### Tarea A:
En el fragmento sobre Tartufo, ¿qué significa "tartufo" en italiano?
### Tarea B:
Repite sin cambios el pasaje del fragmento sobre Tartufo que empieza en "En ocasiones, un" y acaba en "las distancias espaciales.".

### Fragmento del documento:
=====

En ocasiones, un personaje se convierte en mito y su nombre se aloja en la realidad cotidiana. En España sabemos mucho de esto: tenemos celestinas , quijotes, donjuanes… El diccionario de la RAE recoge igualmente el término “tartufo” con el significado de “hombre hipócrita y falso.” En italiano, “tartufo” significa trufa, hongo informe de intenso perfume. Es curioso que Molière, en la obra del mismo nombre, bautice a sus personajes al itálico modo, tal vez para burlar a una censura que no le perdía de vista, o quizás para que el ejercicio de suspensión de la incredulidad fuera más sencillo aumentando las distancias espaciales.
No se ha de olvidar la época en la que nuestro autor desenfunda la pluma. Mientras al sur de los Pirineos florecía un coruscante siglo de oro, en Francia Jean-Baptiste Poquelin optaba por la creación de tipos universales con un claro afán de crítica didáctica, con un idealismo bienintencionado de humor a veces cruel.

=====

### Datos proporcionados:
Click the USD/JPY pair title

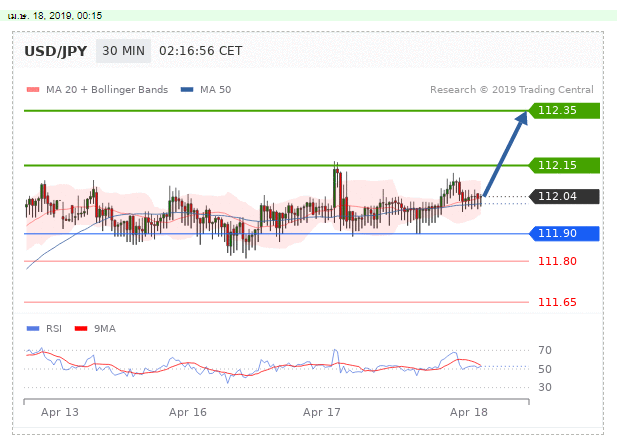[54, 51]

=====

### Resultado esperado A:
Significa trufa, un hongo informe de intenso perfume.

### Resultado esperado B:
En ocasiones, un personaje se convierte en mito y su nombre se aloja en la realidad cotidiana. En España sabemos mucho de esto: tenemos celestinas , quijotes, donjuanes… El diccionario de la RAE recoge igualmente el término “tartufo” con el significado de “hombre hipócrita y falso.” En italiano, “tartufo” significa trufa, hongo informe de intenso perfume. Es curioso que Molière, en la obra del mismo nombre, bautice a sus personajes al itálico modo, tal vez para burlar a una censura que no le perdía de vista, o quizás para que el ejercicio de suspensión de la incredulidad fuera más sencillo aumentando las distancias espaciales.